Video Script: Azure Data Factory Pipeline Creation¶
Video Metadata¶
- Title: Azure Data Factory Pipeline Creation - Complete Guide
- Duration: 30:00
- Target Audience: Data engineers and ETL developers
- Skill Level: Intermediate
- Prerequisites:
- Basic understanding of ETL concepts
- Azure subscription with Data Factory resource
- Familiarity with data sources (SQL, Blob Storage)

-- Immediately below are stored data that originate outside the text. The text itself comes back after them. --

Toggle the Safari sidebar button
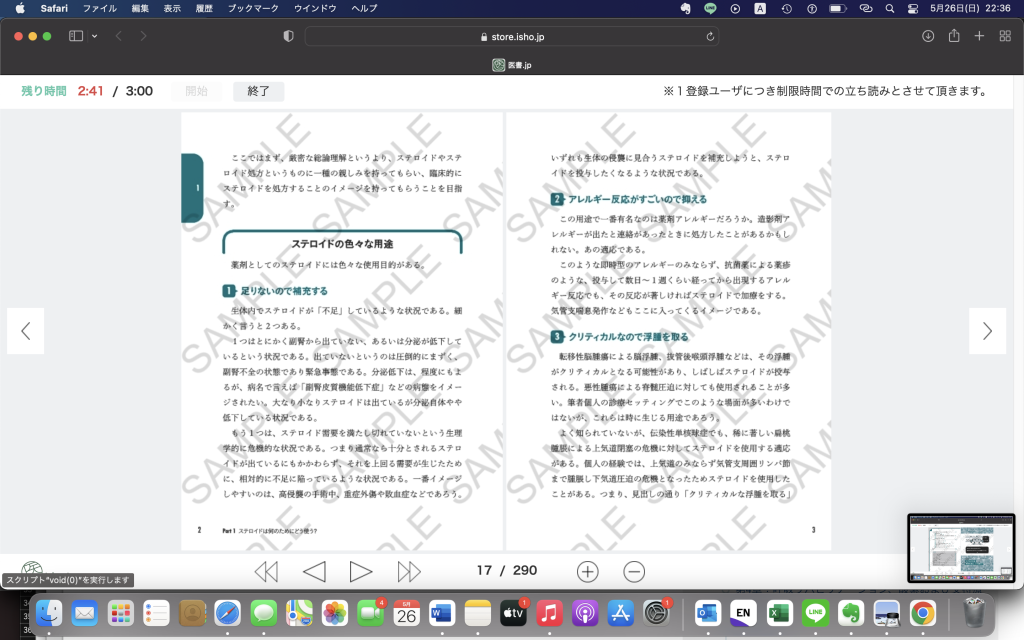Image resolution: width=1024 pixels, height=640 pixels. pyautogui.click(x=76, y=36)
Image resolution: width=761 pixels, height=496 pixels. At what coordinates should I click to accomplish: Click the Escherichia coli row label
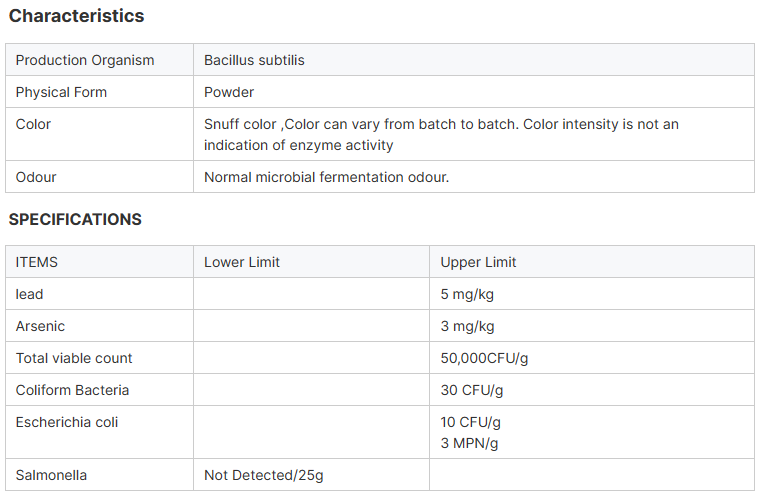click(67, 422)
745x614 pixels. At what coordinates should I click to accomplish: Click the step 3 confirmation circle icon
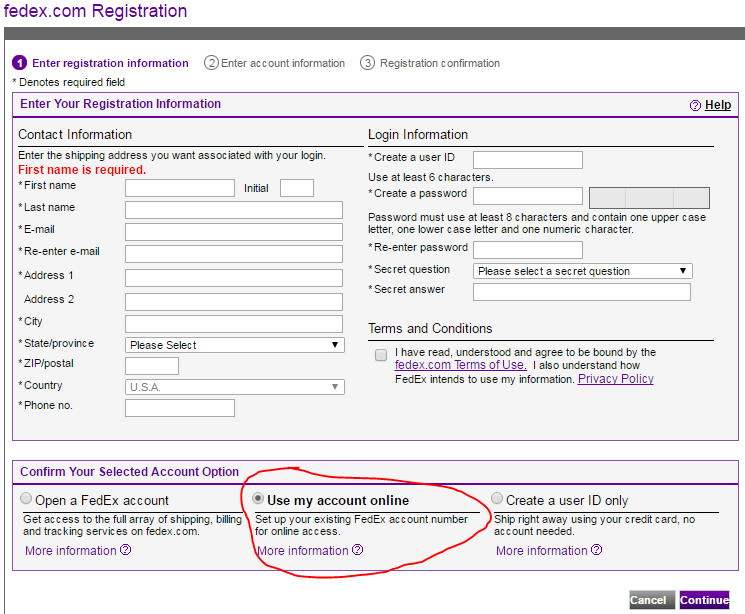(x=367, y=63)
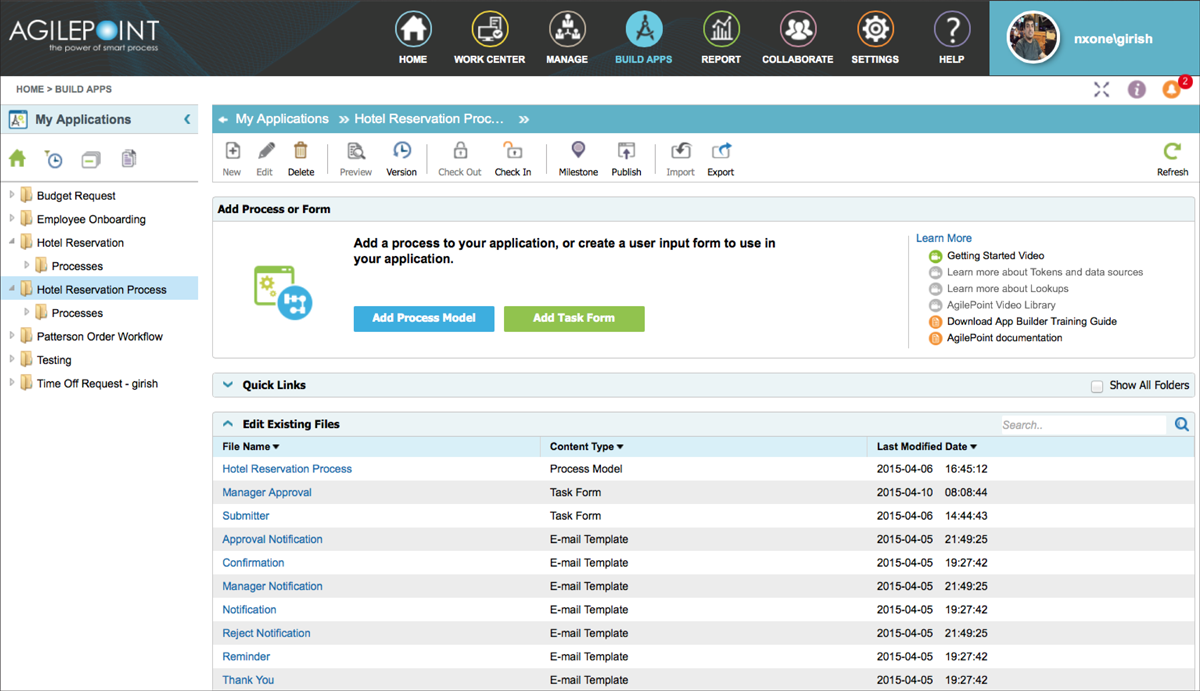Collapse the Edit Existing Files section
Viewport: 1200px width, 691px height.
228,423
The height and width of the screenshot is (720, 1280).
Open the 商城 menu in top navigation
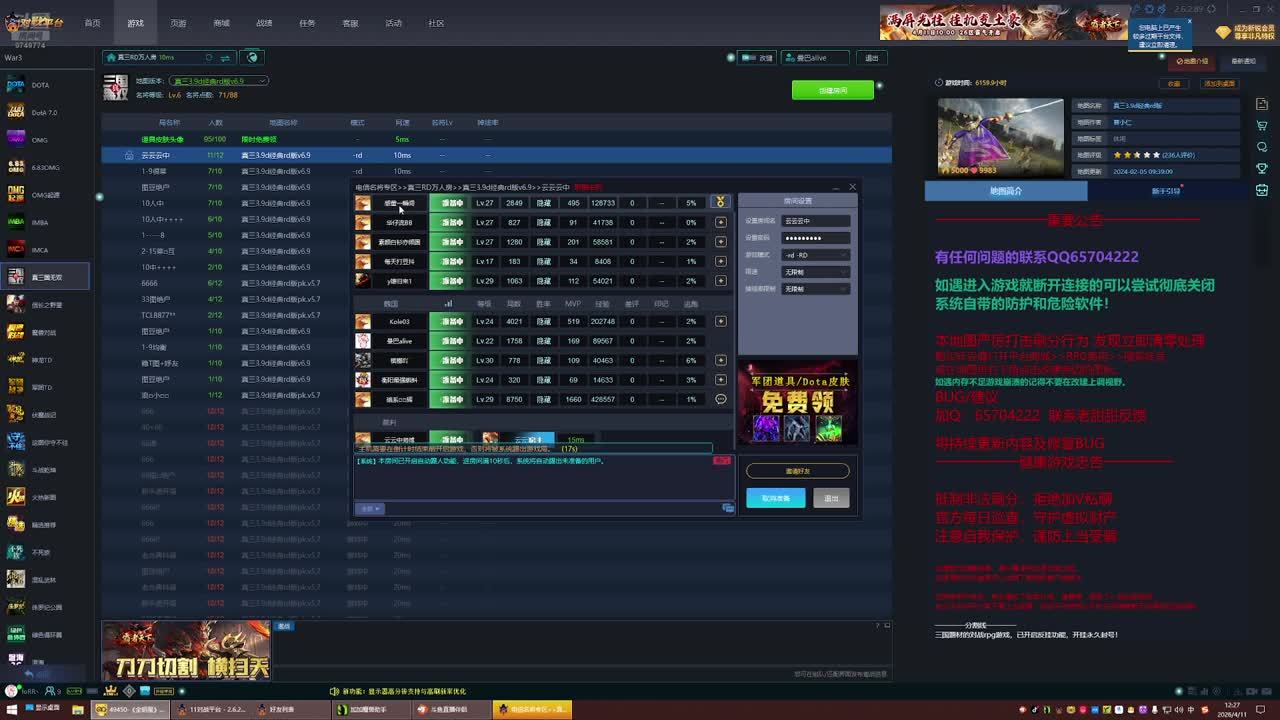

- Understanding of data transformation concepts
- Tools Required:
- Azure Portal access
- Data Factory Studio
- Sample data sources configured
- Azure Storage Explorer (optional)
Learning Objectives¶
By the end of this video, viewers will be able to:
- Create and configure Azure Data Factory pipelines from scratch
- Implement data movement activities with various connectors
- Add data transformation logic using data flows
- Configure pipeline parameters and expressions
- Set up triggers and scheduling for automation
- Monitor and troubleshoot pipeline executions
Video Script¶
Opening Hook (0:00 - 0:45)¶
[SCENE 1: Animated Title Sequence] [Background: Azure blue with data flow animations]
NARRATOR: "Data doesn't move itself. Whether you're migrating databases, synchronizing systems, or building a modern data warehouse, you need reliable, scalable data integration. Enter Azure Data Factory - Microsoft's cloud-based ETL and data integration service."

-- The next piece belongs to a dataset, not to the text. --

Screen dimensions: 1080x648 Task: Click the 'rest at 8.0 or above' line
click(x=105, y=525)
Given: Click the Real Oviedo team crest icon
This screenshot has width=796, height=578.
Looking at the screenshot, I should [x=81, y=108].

[VISUAL: Quick montage showing] - Data flowing between various sources - Pipeline execution graphs - Transformation activities - Monitoring dashboards
NARRATOR: "In the next 30 minutes, I'll show you how to build production-ready data pipelines that move and transform data at scale. Let's get started!"
[TRANSITION: Fade to Data Factory Studio]

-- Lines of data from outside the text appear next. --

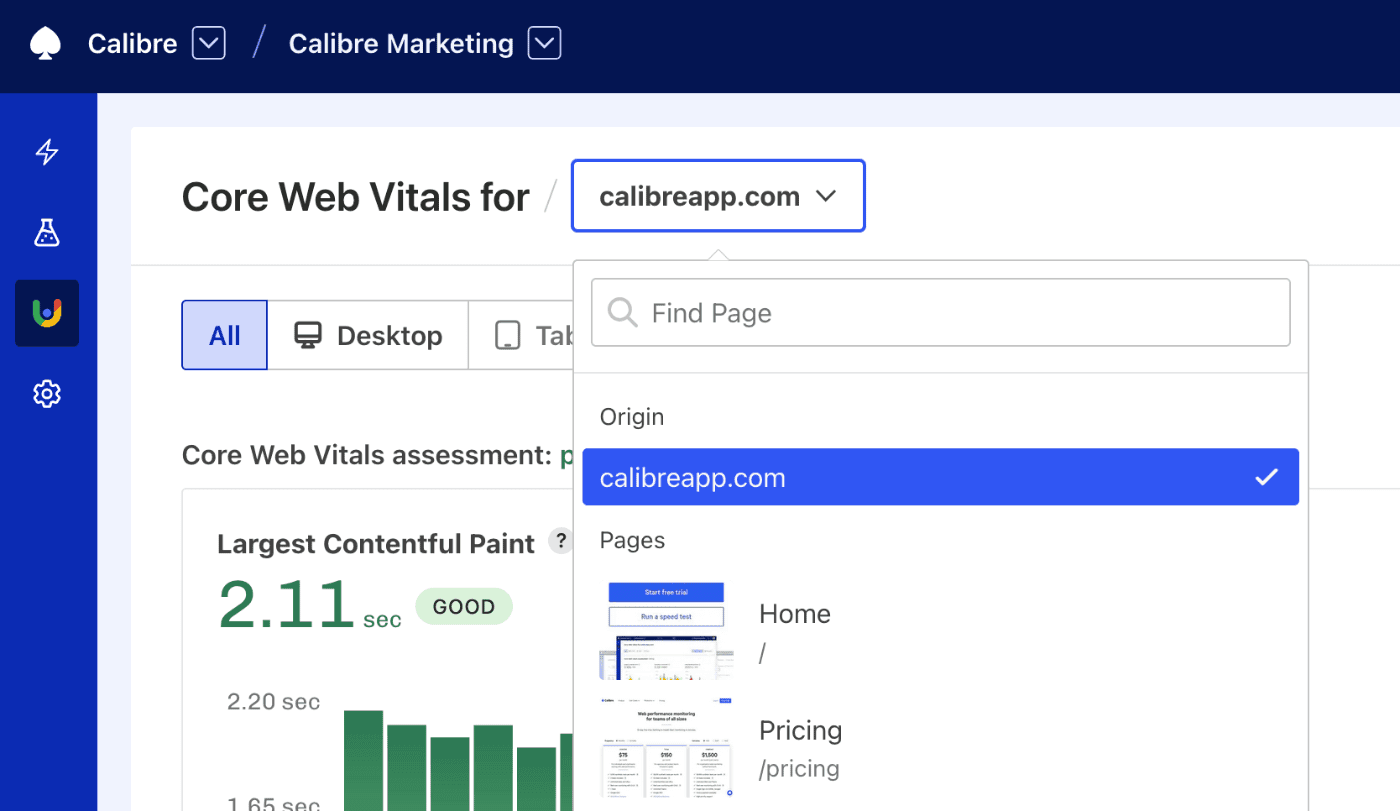The image size is (1400, 811).
Task: Open the Calibre Marketing site dropdown
Action: click(544, 43)
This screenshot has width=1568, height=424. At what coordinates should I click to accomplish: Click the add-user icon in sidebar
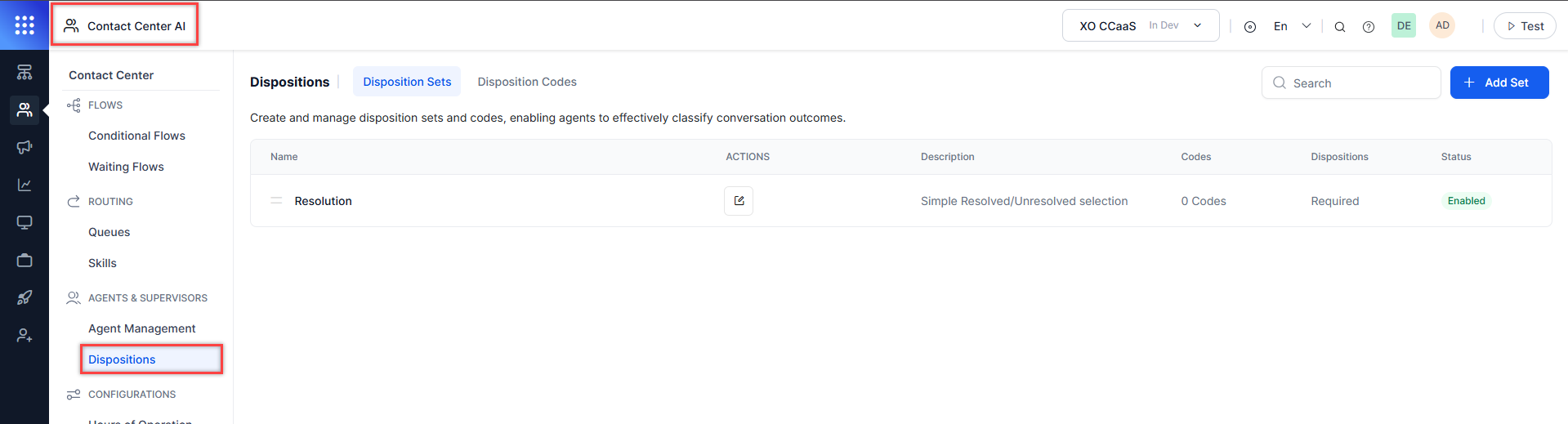click(25, 335)

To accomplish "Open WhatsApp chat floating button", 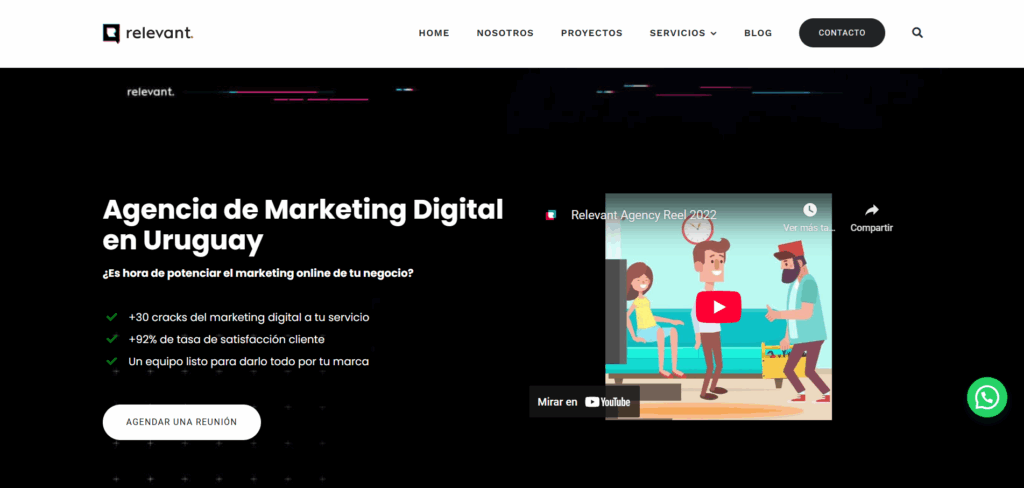I will coord(987,397).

Introduction & Architecture (0:45 - 3:30)¶
[SCENE 2: Architecture Overview]
NARRATOR: "Azure Data Factory, or ADF, is a fully managed serverless data integration service. It allows you to create, schedule, and orchestrate data workflows that can move and transform data from over 95 different sources."
[VISUAL: ADF architecture diagram]
Key Components: - Pipelines: Logical grouping of activities - Activities: Individual tasks (copy, transform, control flow) - Datasets: Data structures within data stores - Linked Services: Connection strings to data sources - Triggers: Schedule or event-based execution - Integration Runtime: Compute infrastructure
NARRATOR: "Think of pipelines as workflows. Each pipeline contains activities that perform specific tasks, and these activities work with datasets through linked services. The Integration Runtime provides the compute environment where activities execute."
[VISUAL: Show how components relate]
NARRATOR: "Today we'll build a complete pipeline that extracts data from Azure SQL Database, transforms it, and loads it into Azure Data Lake Storage - a classic ETL pattern."
[TRANSITION: Zoom into Data Factory Studio]
Section 1: Setting Up Linked Services (3:30 - 7:00)¶
[SCENE 3: Data Factory Studio Screen Recording]
NARRATOR: "Before we can move data, we need to establish connections to our source and destination systems. These are called Linked Services."
[VISUAL: Navigate to Manage hub in ADF Studio]
Creating Source Linked Service (3:30 - 5:00)¶
NARRATOR: "First, let's create a linked service for our Azure SQL Database source."
[VISUAL: Click on Linked Services, then New]
Steps Shown: 1. Click "New linked service" 2. Search for "Azure SQL Database" 3. Configure connection:
{
"name": "SourceSqlDatabase",
"type": "AzureSqlDatabase",
"typeProperties": {
"connectionString": "Server=tcp:myserver.database.windows.net,1433;Database=SourceDB;",
"authenticationType": "ManagedIdentity"
}
}
NARRATOR: "Notice I'm using Managed Identity for authentication - this is a security best practice that eliminates the need to store credentials."
[VISUAL: Test connection, show success message]
Creating Destination Linked Service (5:00 - 6:30)¶
NARRATOR: "Now let's create a linked service for our Azure Data Lake Storage destination."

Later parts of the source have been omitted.